Task statement>
Scan the material below for lines with the word "computer" and report how many there are, with nothing added.

Available data>
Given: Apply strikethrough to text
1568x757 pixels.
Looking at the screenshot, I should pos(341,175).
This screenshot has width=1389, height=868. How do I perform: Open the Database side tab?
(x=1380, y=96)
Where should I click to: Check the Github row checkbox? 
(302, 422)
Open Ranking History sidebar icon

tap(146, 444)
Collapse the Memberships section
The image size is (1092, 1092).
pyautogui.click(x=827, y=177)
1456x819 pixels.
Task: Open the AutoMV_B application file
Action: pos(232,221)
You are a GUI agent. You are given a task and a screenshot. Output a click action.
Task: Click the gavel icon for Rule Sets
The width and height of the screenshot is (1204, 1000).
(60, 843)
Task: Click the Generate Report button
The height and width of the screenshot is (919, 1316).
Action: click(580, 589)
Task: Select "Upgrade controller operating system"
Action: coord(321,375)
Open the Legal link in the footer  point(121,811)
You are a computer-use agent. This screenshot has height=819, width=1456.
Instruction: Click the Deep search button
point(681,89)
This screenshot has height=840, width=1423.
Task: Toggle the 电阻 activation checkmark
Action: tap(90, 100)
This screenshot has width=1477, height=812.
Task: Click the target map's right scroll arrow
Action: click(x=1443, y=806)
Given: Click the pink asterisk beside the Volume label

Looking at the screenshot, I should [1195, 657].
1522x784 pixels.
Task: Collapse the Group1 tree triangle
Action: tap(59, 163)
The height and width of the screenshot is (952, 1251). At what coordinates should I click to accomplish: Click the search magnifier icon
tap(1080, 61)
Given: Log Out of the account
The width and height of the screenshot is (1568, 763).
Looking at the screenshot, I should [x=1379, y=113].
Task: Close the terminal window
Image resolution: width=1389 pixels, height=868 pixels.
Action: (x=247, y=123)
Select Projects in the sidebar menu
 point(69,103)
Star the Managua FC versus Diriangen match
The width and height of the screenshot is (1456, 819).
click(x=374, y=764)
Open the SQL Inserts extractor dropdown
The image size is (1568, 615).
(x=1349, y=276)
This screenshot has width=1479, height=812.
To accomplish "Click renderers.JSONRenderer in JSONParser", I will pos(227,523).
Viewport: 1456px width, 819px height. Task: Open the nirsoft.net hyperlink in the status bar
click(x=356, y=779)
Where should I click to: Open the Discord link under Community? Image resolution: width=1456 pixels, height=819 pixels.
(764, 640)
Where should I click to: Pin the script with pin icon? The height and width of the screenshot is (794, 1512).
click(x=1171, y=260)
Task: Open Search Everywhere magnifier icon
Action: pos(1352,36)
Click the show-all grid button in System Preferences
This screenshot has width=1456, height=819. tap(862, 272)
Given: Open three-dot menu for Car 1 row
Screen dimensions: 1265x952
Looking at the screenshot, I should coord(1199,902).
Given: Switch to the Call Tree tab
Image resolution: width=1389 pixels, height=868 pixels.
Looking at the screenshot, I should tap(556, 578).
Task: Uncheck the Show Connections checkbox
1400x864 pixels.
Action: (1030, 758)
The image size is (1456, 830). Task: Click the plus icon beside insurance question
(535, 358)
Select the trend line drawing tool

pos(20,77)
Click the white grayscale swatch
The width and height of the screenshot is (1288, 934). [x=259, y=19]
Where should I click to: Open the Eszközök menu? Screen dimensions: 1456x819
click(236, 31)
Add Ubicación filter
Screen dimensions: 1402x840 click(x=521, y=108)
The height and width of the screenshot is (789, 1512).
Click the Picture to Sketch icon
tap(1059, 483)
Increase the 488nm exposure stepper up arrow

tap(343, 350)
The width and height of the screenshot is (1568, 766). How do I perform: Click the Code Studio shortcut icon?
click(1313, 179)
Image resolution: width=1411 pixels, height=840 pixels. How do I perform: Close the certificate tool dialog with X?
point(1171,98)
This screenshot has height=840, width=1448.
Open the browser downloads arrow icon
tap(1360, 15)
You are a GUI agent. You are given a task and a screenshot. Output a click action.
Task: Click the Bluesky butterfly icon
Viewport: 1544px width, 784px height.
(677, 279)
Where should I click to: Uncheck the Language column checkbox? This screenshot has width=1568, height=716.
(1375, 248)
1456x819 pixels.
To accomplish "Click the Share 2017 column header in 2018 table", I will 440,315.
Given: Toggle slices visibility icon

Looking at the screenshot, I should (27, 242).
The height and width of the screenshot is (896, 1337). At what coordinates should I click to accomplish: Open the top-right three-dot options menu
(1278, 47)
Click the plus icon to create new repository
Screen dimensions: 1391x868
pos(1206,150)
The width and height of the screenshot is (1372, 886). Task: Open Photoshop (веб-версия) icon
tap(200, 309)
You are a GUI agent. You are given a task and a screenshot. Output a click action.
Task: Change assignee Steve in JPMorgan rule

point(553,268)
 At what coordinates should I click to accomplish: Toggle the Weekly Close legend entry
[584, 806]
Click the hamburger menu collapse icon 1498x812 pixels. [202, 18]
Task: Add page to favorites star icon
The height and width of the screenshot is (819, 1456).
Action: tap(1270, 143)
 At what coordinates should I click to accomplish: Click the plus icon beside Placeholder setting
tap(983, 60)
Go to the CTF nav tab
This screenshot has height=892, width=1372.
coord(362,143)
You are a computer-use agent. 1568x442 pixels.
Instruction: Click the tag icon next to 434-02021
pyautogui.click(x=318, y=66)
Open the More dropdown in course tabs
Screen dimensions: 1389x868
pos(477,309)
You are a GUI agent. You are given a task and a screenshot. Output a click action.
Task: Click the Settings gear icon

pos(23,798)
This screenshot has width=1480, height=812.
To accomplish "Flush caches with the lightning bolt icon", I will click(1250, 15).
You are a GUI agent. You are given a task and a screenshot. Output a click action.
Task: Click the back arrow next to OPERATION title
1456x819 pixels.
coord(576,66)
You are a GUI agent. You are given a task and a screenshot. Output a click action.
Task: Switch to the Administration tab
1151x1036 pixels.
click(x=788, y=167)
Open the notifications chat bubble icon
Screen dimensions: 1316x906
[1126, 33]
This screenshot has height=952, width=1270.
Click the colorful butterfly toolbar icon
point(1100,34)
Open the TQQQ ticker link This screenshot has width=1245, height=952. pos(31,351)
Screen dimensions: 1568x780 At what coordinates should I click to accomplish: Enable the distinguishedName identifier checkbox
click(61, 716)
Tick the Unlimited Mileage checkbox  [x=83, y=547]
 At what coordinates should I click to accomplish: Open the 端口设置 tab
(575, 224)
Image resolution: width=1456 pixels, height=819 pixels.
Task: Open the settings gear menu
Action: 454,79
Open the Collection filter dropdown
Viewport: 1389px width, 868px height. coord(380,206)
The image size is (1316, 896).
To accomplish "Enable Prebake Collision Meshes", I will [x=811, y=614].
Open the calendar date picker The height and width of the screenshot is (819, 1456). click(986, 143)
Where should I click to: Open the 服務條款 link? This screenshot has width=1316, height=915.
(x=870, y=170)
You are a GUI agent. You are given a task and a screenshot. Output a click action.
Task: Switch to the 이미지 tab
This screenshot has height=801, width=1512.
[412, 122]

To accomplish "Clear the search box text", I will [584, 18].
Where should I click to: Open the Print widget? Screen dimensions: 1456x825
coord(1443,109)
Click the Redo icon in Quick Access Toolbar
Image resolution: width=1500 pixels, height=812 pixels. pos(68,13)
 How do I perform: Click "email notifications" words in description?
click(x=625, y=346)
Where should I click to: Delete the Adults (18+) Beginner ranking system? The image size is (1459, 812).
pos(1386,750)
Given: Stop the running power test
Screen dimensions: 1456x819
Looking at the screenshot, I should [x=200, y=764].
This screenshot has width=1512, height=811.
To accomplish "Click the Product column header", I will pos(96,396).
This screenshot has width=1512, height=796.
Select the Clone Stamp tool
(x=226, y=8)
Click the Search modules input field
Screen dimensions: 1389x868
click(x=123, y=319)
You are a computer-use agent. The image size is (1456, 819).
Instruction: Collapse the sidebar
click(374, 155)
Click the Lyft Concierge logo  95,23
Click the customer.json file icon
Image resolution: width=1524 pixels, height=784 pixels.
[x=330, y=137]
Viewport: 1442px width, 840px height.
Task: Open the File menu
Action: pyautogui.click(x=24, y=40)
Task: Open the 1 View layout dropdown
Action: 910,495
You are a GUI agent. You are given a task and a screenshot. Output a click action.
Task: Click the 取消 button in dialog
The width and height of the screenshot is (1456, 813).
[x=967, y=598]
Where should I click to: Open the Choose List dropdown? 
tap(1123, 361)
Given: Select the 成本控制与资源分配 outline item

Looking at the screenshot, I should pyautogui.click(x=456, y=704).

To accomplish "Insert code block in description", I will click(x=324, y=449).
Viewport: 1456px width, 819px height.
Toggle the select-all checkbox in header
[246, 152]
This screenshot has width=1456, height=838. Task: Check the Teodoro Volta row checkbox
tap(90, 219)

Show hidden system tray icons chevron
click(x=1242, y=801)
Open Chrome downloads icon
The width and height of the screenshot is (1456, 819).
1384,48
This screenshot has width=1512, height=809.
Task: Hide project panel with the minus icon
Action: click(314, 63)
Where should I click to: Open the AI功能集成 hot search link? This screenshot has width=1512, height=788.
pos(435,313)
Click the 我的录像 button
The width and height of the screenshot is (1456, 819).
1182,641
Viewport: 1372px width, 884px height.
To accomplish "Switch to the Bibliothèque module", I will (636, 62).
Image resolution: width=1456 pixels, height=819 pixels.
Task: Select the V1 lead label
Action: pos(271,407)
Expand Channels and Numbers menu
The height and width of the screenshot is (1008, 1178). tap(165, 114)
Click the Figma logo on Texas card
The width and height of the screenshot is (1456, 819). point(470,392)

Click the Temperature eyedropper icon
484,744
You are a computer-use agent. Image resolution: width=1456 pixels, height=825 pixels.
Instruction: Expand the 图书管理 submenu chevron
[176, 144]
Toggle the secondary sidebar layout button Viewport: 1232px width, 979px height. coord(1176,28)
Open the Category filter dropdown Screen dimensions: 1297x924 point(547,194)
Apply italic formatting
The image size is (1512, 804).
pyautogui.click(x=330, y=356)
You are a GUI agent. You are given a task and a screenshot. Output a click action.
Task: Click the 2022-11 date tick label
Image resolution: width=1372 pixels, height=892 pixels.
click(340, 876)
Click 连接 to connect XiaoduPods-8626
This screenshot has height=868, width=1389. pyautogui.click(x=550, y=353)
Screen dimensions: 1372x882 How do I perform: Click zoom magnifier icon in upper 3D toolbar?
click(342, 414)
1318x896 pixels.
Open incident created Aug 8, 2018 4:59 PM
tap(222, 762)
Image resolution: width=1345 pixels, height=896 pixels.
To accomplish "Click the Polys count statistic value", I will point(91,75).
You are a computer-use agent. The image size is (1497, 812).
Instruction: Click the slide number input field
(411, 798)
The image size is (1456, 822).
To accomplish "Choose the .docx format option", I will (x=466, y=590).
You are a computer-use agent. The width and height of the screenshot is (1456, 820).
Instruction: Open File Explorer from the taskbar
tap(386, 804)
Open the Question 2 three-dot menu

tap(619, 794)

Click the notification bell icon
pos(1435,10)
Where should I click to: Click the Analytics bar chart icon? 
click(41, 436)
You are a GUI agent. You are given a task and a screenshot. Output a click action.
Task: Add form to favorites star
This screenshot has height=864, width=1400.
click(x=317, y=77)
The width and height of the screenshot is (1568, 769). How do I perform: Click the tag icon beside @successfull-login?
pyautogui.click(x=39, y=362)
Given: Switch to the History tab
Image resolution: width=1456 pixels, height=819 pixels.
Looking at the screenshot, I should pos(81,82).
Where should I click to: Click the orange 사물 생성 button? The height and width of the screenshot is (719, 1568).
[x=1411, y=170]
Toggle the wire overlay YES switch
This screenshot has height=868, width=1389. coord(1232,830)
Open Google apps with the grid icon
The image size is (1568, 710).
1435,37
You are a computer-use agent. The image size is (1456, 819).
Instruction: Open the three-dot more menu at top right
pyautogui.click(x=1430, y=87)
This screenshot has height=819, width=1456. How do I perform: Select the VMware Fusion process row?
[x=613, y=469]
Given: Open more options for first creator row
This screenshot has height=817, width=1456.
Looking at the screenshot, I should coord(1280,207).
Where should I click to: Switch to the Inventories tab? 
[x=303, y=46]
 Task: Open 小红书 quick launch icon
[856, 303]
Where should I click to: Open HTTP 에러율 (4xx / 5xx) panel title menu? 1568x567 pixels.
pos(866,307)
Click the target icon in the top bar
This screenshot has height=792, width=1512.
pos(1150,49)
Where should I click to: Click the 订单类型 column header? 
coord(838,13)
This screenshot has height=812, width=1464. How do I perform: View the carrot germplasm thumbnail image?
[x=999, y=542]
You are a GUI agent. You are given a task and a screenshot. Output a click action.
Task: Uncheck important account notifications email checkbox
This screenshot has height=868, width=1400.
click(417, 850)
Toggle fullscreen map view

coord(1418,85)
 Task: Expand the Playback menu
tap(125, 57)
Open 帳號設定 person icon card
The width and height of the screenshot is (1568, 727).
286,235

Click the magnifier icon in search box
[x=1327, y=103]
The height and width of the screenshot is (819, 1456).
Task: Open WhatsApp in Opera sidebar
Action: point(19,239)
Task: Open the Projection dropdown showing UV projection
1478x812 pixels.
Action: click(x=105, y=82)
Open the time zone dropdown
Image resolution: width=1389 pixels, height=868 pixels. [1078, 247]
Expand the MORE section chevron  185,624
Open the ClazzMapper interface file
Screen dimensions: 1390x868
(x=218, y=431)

Result of the exercise>
7